To: Colin Powell
From: Your fan, Richard Cohen
Re: Watch your words
Sir, I write to you after reading a transcript of your remarks to the Senate Budget Committee in which you said that Osama bin Laden and his al Qaeda terrorist organization were in some sort of "partnership with Iraq." You seemed to base that on the audiotape played on al-Jazeera, the Middle Eastern television network that, like Fox News, purports to be evenhanded. Here, sir, are your (abbreviated) exact words.
"Once again, he [bin Laden] speaks to the people of Iraq and talks about their struggle and how he is in partnership with Iraq. This nexus between terrorist states that are developing weapons of mass destruction can no longer be looked away from and ignored."
But, sir, bin Laden also has some harsh words on the tape for Saddam Hussein and his Baath Party regime. He calls them "infidels." He says, "The socialists [the Baath Party] and the rulers have lost their legitimacy a long time ago, and the socialists are infidels regardless of where they are, whether in Baghdad or in Aden."

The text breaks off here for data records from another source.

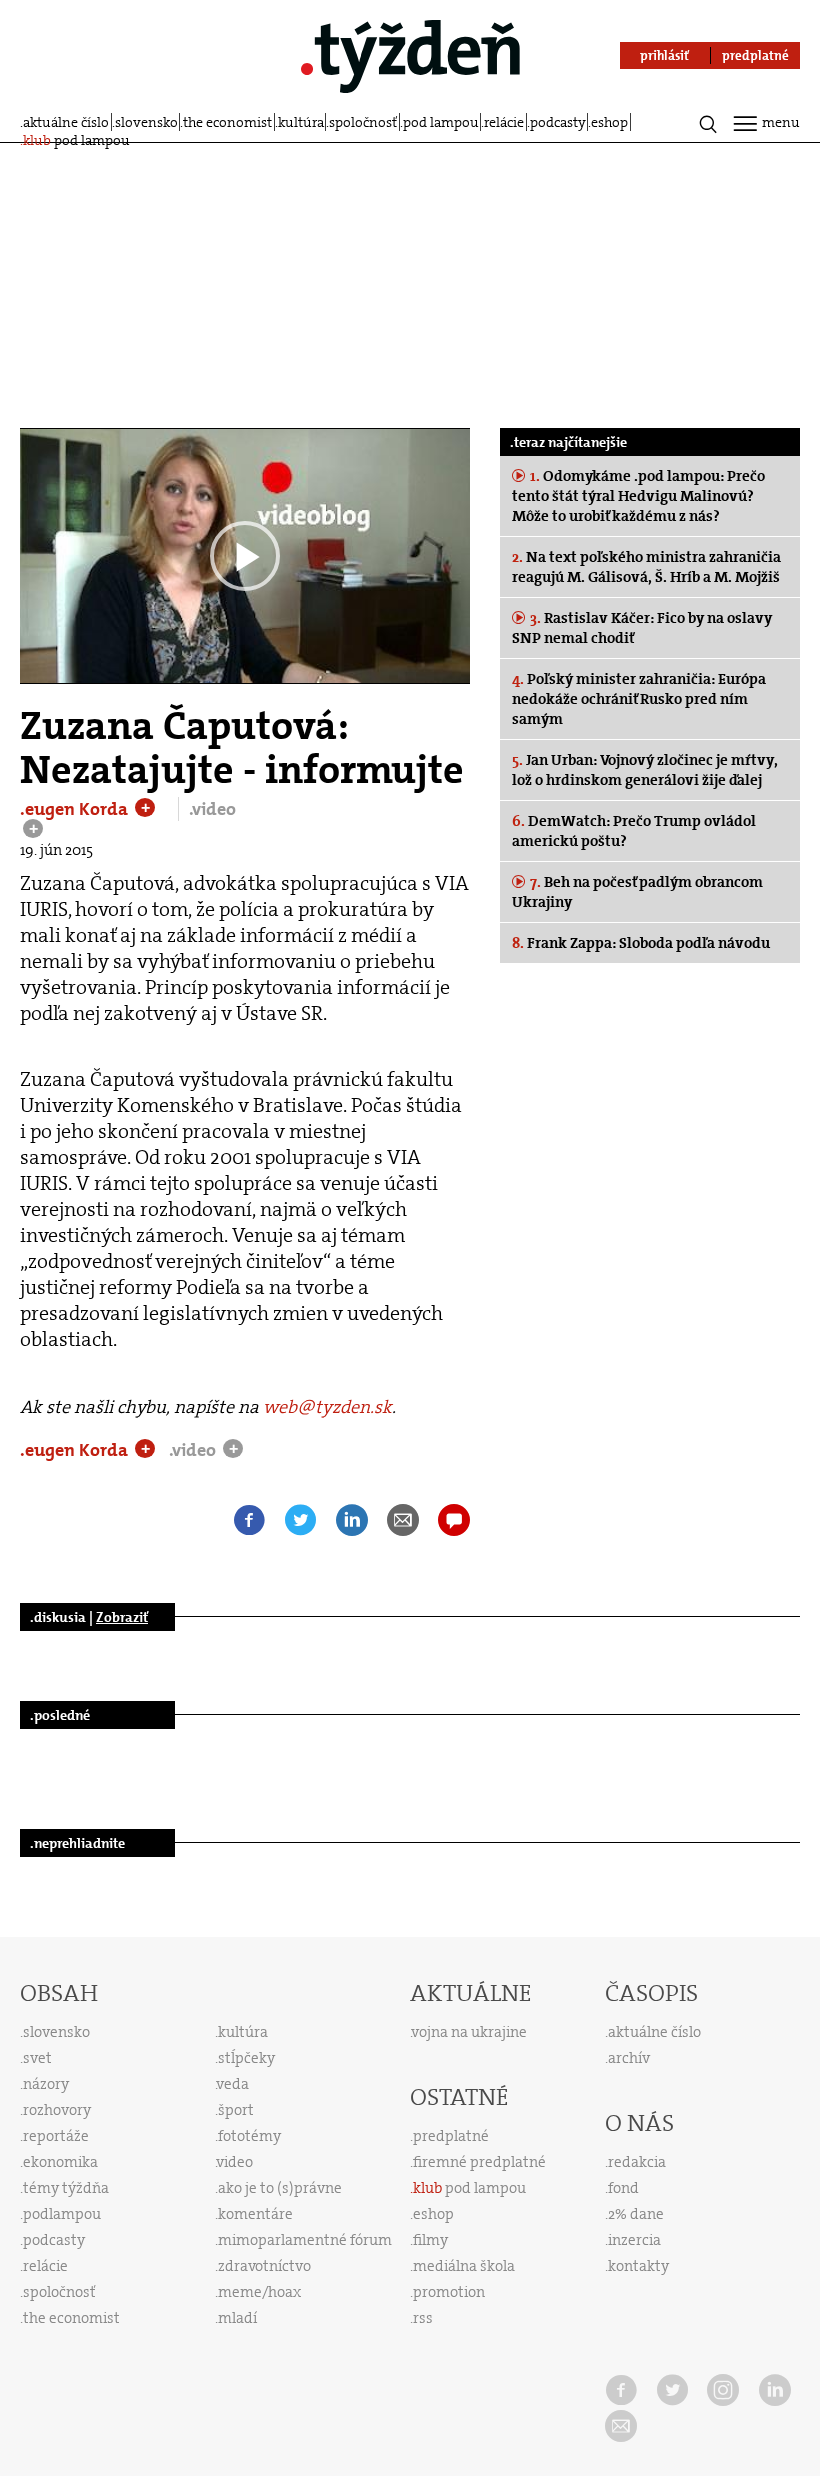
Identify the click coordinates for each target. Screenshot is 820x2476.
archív (629, 2058)
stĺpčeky (246, 2058)
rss (423, 2318)
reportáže (56, 2136)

It seems to me, sir, that this statement substantiates what many experts have long maintained: that bin Laden loathes the secular, hedonistic dictatorship of Saddam Hussein. That does not mean, of course, that he hates Hussein more than he hates the United States. That is not the case -- and he says so. It's just that to use this statement to establish some sort of "nexus" between bin Laden and Hussein seems to be a reach.

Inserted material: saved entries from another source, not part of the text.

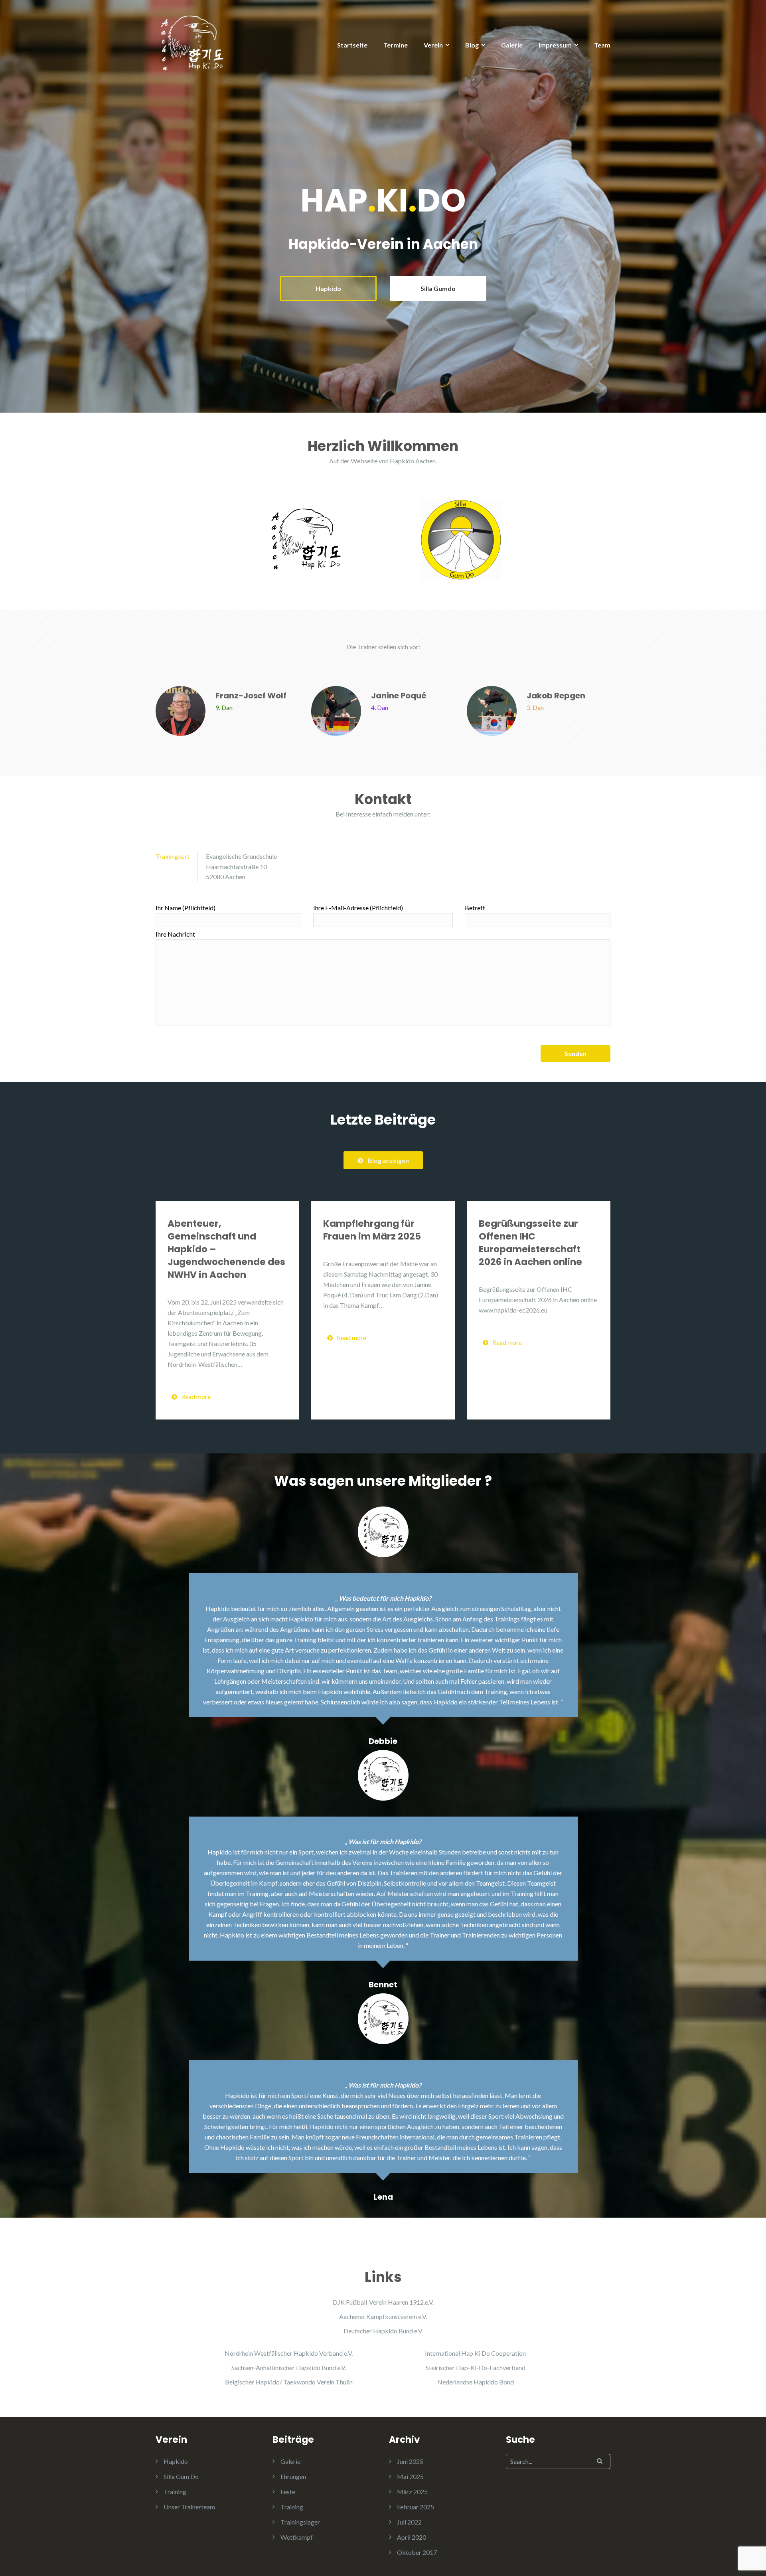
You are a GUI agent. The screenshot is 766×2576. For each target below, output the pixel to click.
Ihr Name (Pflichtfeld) (185, 907)
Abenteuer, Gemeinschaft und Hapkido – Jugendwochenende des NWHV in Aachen (226, 1249)
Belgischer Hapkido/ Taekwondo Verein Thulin (289, 2382)
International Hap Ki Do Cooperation (475, 2353)
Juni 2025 (410, 2461)
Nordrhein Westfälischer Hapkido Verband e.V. (289, 2353)
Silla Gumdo (438, 288)
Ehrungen (293, 2476)
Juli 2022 (409, 2522)
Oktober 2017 (417, 2552)
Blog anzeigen (388, 1160)
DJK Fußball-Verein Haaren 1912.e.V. (383, 2302)
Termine (395, 45)
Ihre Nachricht (175, 934)
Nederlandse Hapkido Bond (475, 2382)
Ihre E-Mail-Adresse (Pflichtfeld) (358, 907)
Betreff (475, 907)
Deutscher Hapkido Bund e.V (383, 2331)
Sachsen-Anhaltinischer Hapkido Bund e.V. (288, 2367)
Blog (472, 45)
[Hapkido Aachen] (191, 43)
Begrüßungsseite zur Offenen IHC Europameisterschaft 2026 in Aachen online (530, 1242)
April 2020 (411, 2537)
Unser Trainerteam (189, 2507)
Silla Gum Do (181, 2476)
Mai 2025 (410, 2476)
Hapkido (328, 288)
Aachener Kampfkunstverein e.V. (383, 2316)
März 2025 (412, 2491)
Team (602, 45)
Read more (196, 1396)
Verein (433, 45)
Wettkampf (296, 2537)
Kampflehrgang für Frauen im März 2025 (372, 1230)
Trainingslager (300, 2522)
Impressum (555, 45)
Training (175, 2491)
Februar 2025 (415, 2507)
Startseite (352, 45)
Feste (287, 2491)
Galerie (512, 45)
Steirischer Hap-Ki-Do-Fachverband (475, 2367)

In fact, to be perfectly frank, sir, parts of your presentation to the United Nations seem, in retrospect, to have overstated the case. The telephone intercepts and satellite photos were compelling, but the purported link -- and the word "purported" was not used -- between al Qaeda and Baghdad not only was not proved, but a gaggle of experts jumped all over it. This business of someone being somewhere (Baghdad, for instance) and then going somewhere else (rebel-held Kurdistan, for instance) is suggestive, not definitive. It didn't help either that the British intelligence report you cited was mostly lifted from magazines.
Sir, you don't need any of this. Iraq is in violation of U.N. Resolution 1441 -- no ifs, ands or buts. It will not account for its weapons of mass destruction -- chemical and biological for sure, maybe nuclear down the road. It is ruled by a thug who twice invaded neighboring countries and whose human rights record is as wretched as one could be. There is no need to gild the lily. The case for war is a good one.

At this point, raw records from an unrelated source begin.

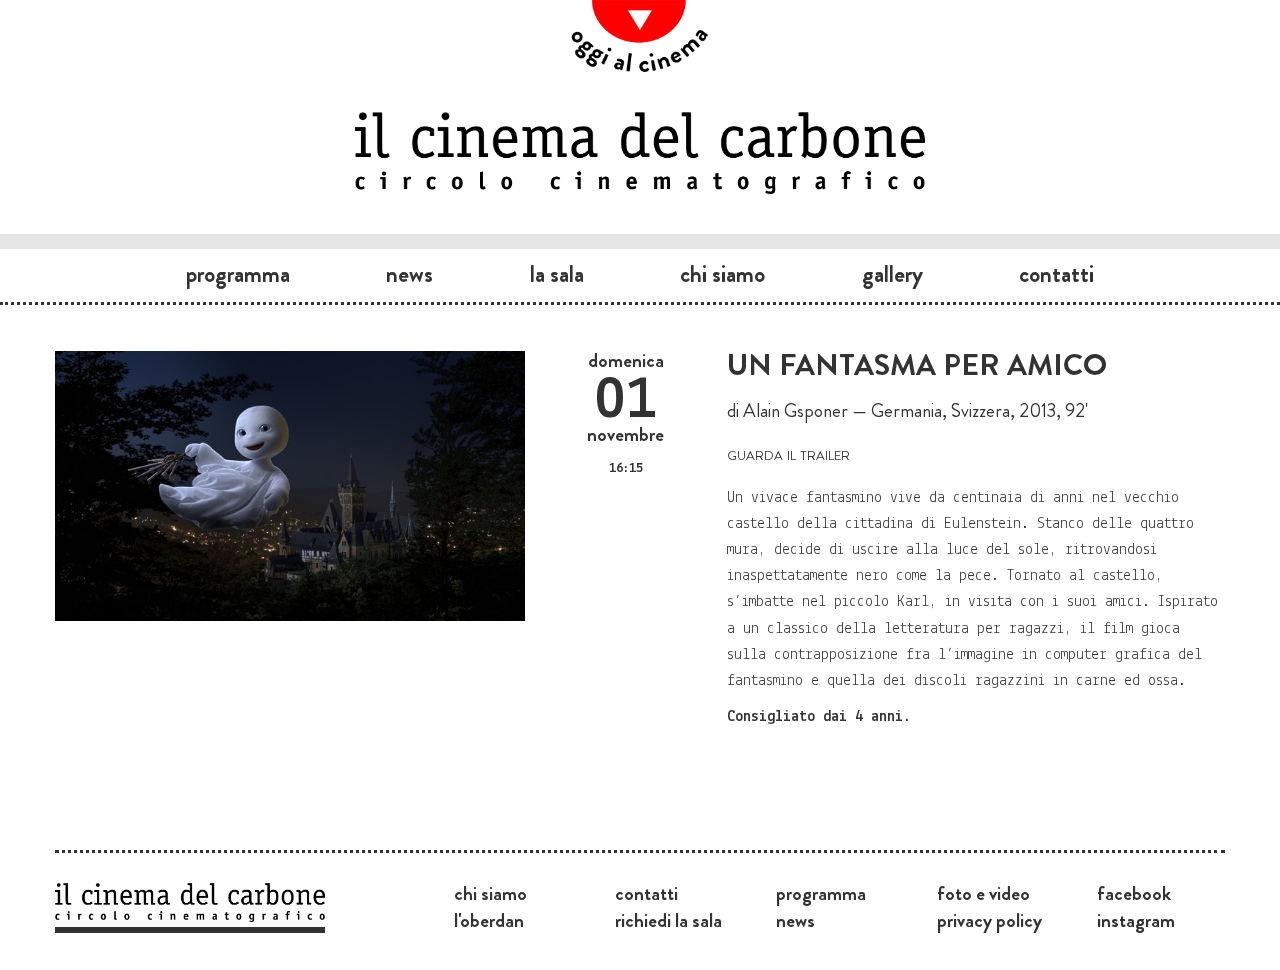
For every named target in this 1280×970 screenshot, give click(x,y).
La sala (557, 274)
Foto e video (983, 893)
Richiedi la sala (668, 920)
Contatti (1056, 274)
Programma (238, 274)
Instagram (1136, 920)
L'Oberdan (489, 920)
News (409, 274)
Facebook (1134, 893)
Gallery (892, 274)
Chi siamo (722, 274)
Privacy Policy (989, 920)
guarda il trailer (788, 453)
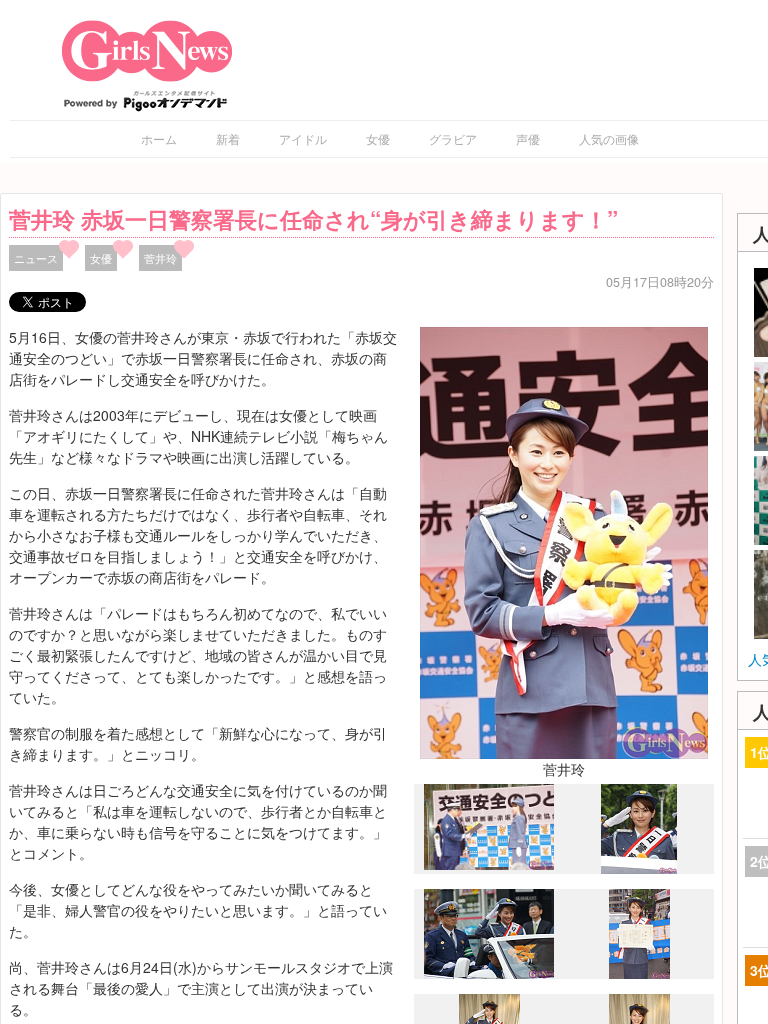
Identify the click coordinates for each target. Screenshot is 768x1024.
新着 (228, 138)
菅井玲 (160, 258)
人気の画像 (609, 138)
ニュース (36, 258)
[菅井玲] (564, 540)
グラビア (453, 138)
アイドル (303, 138)
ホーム (159, 138)
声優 (528, 138)
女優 (378, 138)
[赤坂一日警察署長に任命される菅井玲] (489, 865)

Sir, we must not forget Vietnam. We lost that conflict -- and not just on the battlefield. The government lost the confidence of the people. It exaggerated the threat with the alarmist domino theory. It lied about what was happening in the countryside, even the proximate cause of the war -- the purported attack by North Vietnam on two U.S. warships. It secretly expanded the war -- the bombing of Cambodia, for instance. Vietnam, coupled with Watergate, betrayed the American people's trust in their government. We still live with its residue.
Sir, in his kiss-and-not-tell book, David Frum, the former White House speechwriter, tells us about George W. Bush's insistence on honesty -- on refraining from even politically acceptable exaggeration. I accept what he has to say. Yet it's apparent that when it comes to making the case for war with Iraq, both Bush and his aides have tickled the facts so that everything proves their case. Caveats, doubts and conditional clauses have been expunged from the record. They have so often given themselves the benefit of every doubt that they have encouraged doubt itself.
You, sir, are in a different category altogether. The nation looks to you as the voice of reason -- the reluctant warrior, someone who has known war and hates it. You were the naysayer in the first Bush administration about the Persian Gulf War. You thought Bill Clinton was wrong about going into Bosnia and then Kosovo. More recently, you were the one who insisted that the United States take its case to the United Nations.
We can understand now that you are vexed -- the United Nations has let you down. The French have been duplicitous. Now even NATO is wobbly. This is not a happy time, and I bet there's truth to the report that when told that President Bush sleeps like a baby, you said you do too -- "every two hours I wake up screaming."
As for me, I sleep better knowing that you are in this administration -- making policy, I hope, and not propaganda.